The Spanish King, Juan Carlos I, has found himself in hot water recently over an elephant hunting trip to Botswana while his country suffers a severe economic crisis, with calls in some quarters for his abdication. So what are the chances of the King of Spain abdicating and what would happen if he did?
Though an abdication would be an extreme step to take, Spain's recent history and current economic and political climate means the threat is very real.
Juan Carlos I was named successor to Francisco Franco by the dictator himself, with the understanding that the new king would keep Franco's authoritarian state going after his death. Juan Carlos's 'betrayal' of the dying leader, a man still beloved by some elements of Spanish society, angers the far right and not-so-far-right to this day.
Add to that the strong Republican movement in Spain (Republican in the sense of wanting Spain to be a Republic and abolish the monarchy) and you have a sizeable minority of people at both ends of the political spectrum who would like to see the back of Juan Carlos I.
But how vocal - and how physical - could these demands become? After all, Franco died of old age, in power, the only dictator in Europe to do so (excepting perhaps Yugoslavia's Tito, though the Yugoslavs did later overthrow the system). It took the king himself to demolish the system from the top down, to the disapproval of many of his subjects. Will the Spanish of this century show their disapproval in the way their parents and grandparents didn't in the last?
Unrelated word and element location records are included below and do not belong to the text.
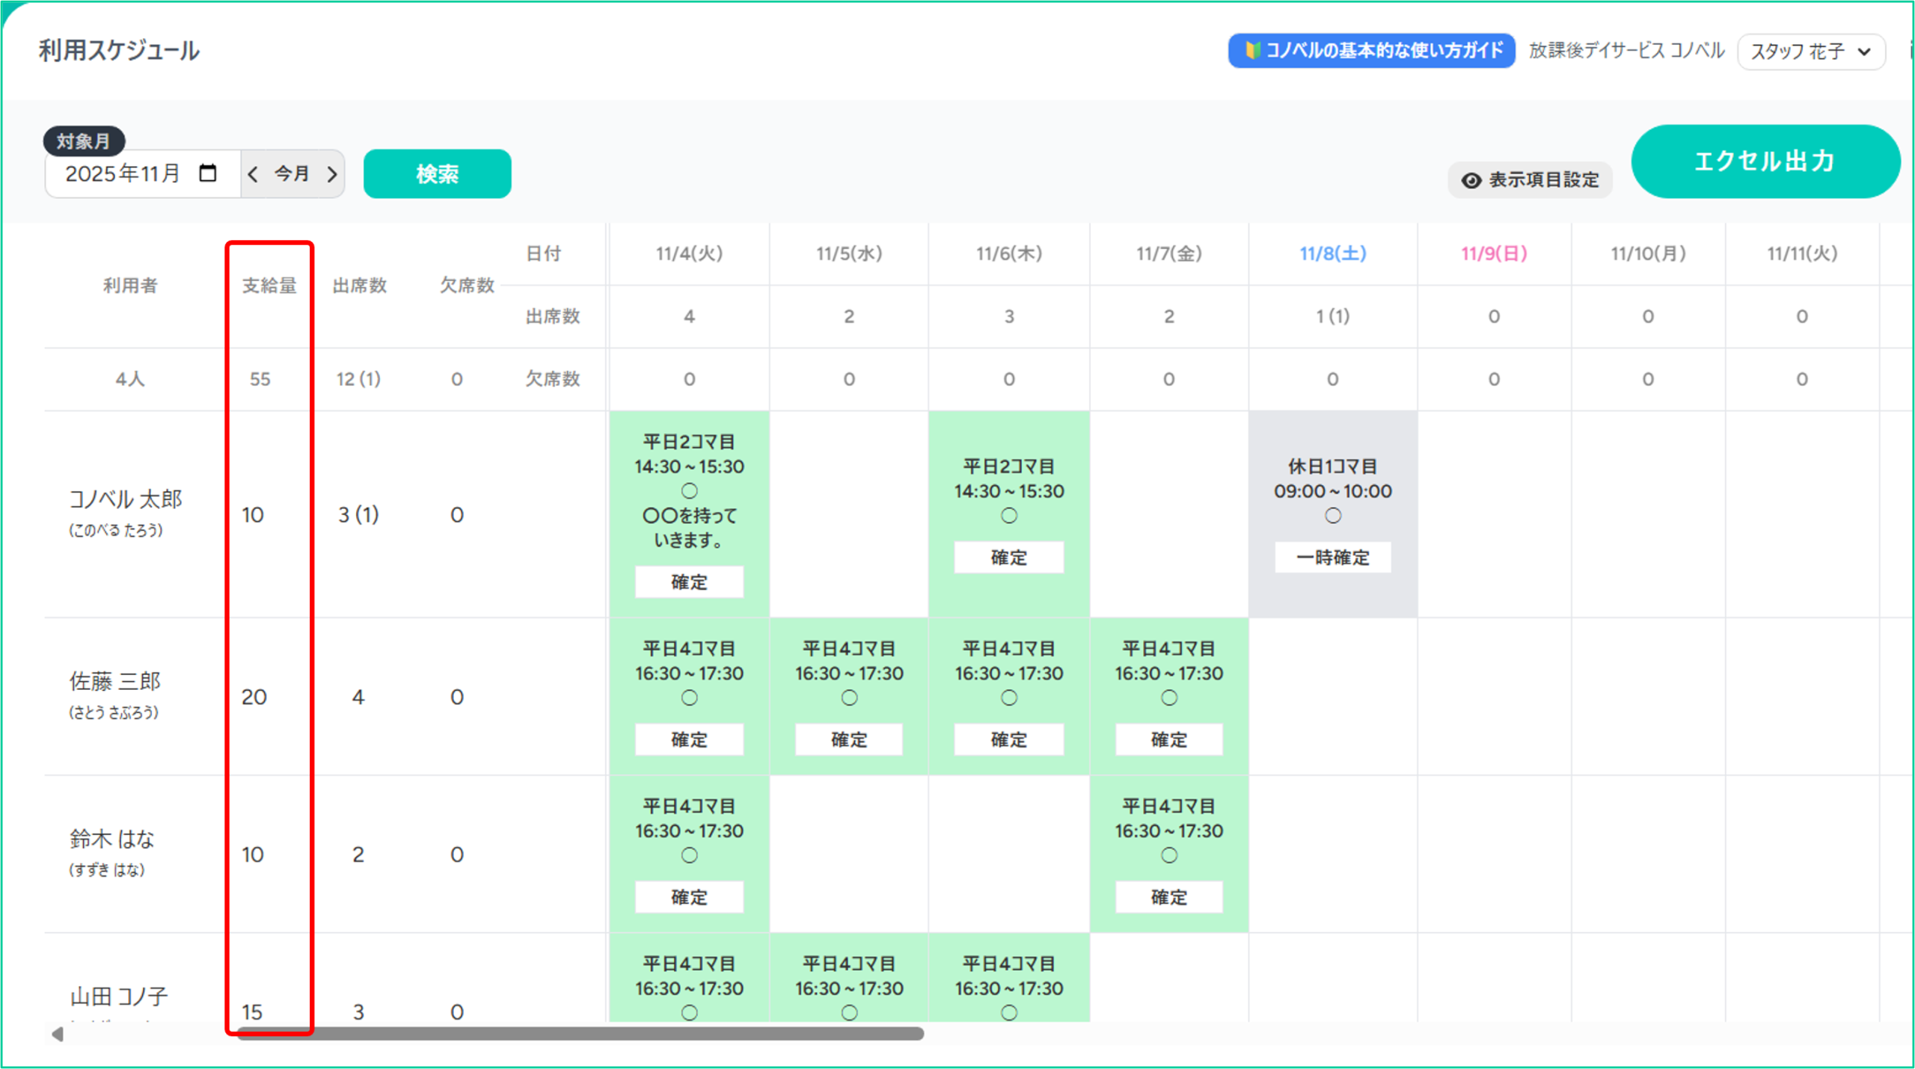Open the コノベルの基本的な使い方ガイド link

pyautogui.click(x=1382, y=51)
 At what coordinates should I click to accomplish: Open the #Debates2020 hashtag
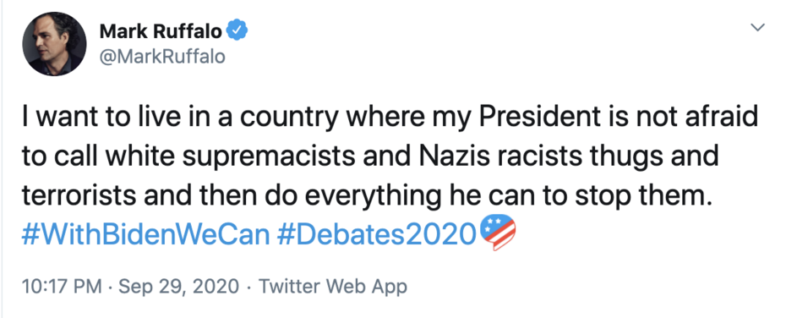click(375, 233)
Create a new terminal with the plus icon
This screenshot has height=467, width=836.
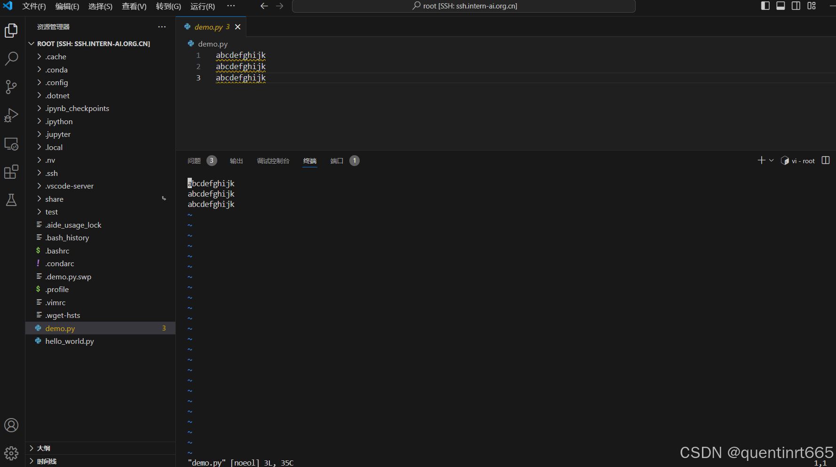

Quite possibly. Spain took to the streets after the Madrid bombings of 2004, angry at the government's handling of the terrorist attacks. Who knows how the anger would have dissipated if there hadn't been elections days later in which to oust the government peacefully? More recently, the indignados, Spain's answer to the Occupy movement, have paralysed Spanish city centers with their peaceful protests. Spanish unemployment is at more than 20%, with more than half of under-25-year-olds out of work. A change of governments in the recent elections has done little to settle the nerves of the financial world or of the Spanish people. A general strike has already taken place. Spain's debt costs have soared in recent days.
People need someone to blame and someone to hate. It is difficult to decide who to blame, but Juan Carlos I fits the bill as someone to hate.
So, a forced abdication is possible. But is it likely? Not at this stage, but who knows how the scandal will develop? We can be more certain that the calls for abdication will remain generally peaceful. In all of the turmoil that Spain has suffered in recent years, no protest has turned to mass violence. Arrests have been limited to a few extremists in most cases. And if the rumours started by film director Pedro Almodovar are to be believed, Juan Carlos is a man who knows the limits of constitutional power (he set his own limits in the first place, remember) and is not likely to outstay his welcome.
But what would happen next if Juan Carlos was to abdicate? This is an easy one. The king's heir, Prince Felipe, is generally popular. He is married to a glamorous former TV presenter. A transition to Felipe should be smooth and, again, peaceful.
I have received a number of emails asking if Spain is safe to travel to at present. It is. Spain is not Greece. While Greece is verging on a failed state, Spain as a country is still functioning, even if its economy is not. As the British Foreign and Commonwealth Office website says, "Most visits are trouble free". That situation is not likely to change any time soon.